▶ **Task prompt**
Rewrite the records below as a numbered list, one line per item, omitting any blank lines.
========
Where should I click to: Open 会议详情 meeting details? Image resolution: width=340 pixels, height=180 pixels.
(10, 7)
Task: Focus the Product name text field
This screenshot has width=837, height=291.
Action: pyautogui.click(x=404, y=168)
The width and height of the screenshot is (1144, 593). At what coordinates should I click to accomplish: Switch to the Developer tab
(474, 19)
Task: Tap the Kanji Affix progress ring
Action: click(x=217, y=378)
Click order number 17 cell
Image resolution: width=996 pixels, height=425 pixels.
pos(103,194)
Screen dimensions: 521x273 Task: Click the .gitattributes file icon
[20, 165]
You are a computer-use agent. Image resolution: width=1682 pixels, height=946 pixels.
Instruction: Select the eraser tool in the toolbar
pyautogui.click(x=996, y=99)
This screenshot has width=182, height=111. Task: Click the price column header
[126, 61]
========
▶ **The reply**
1. Where should I click to: Open 会议详情 meeting details? Image resolution: width=340 pixels, height=180 pixels.
2. (10, 7)
3. Task: Focus the Product name text field
4. This screenshot has width=837, height=291.
5. Action: pyautogui.click(x=404, y=168)
6. The width and height of the screenshot is (1144, 593). At what coordinates should I click to accomplish: Switch to the Developer tab
7. (474, 19)
8. Task: Tap the Kanji Affix progress ring
9. Action: click(x=217, y=378)
10. Click order number 17 cell
11. Image resolution: width=996 pixels, height=425 pixels.
12. pos(103,194)
13. Screen dimensions: 521x273 Task: Click the .gitattributes file icon
14. [20, 165]
15. You are a computer-use agent. Image resolution: width=1682 pixels, height=946 pixels.
16. Instruction: Select the eraser tool in the toolbar
17. pyautogui.click(x=996, y=99)
18. This screenshot has width=182, height=111. Task: Click the price column header
19. [126, 61]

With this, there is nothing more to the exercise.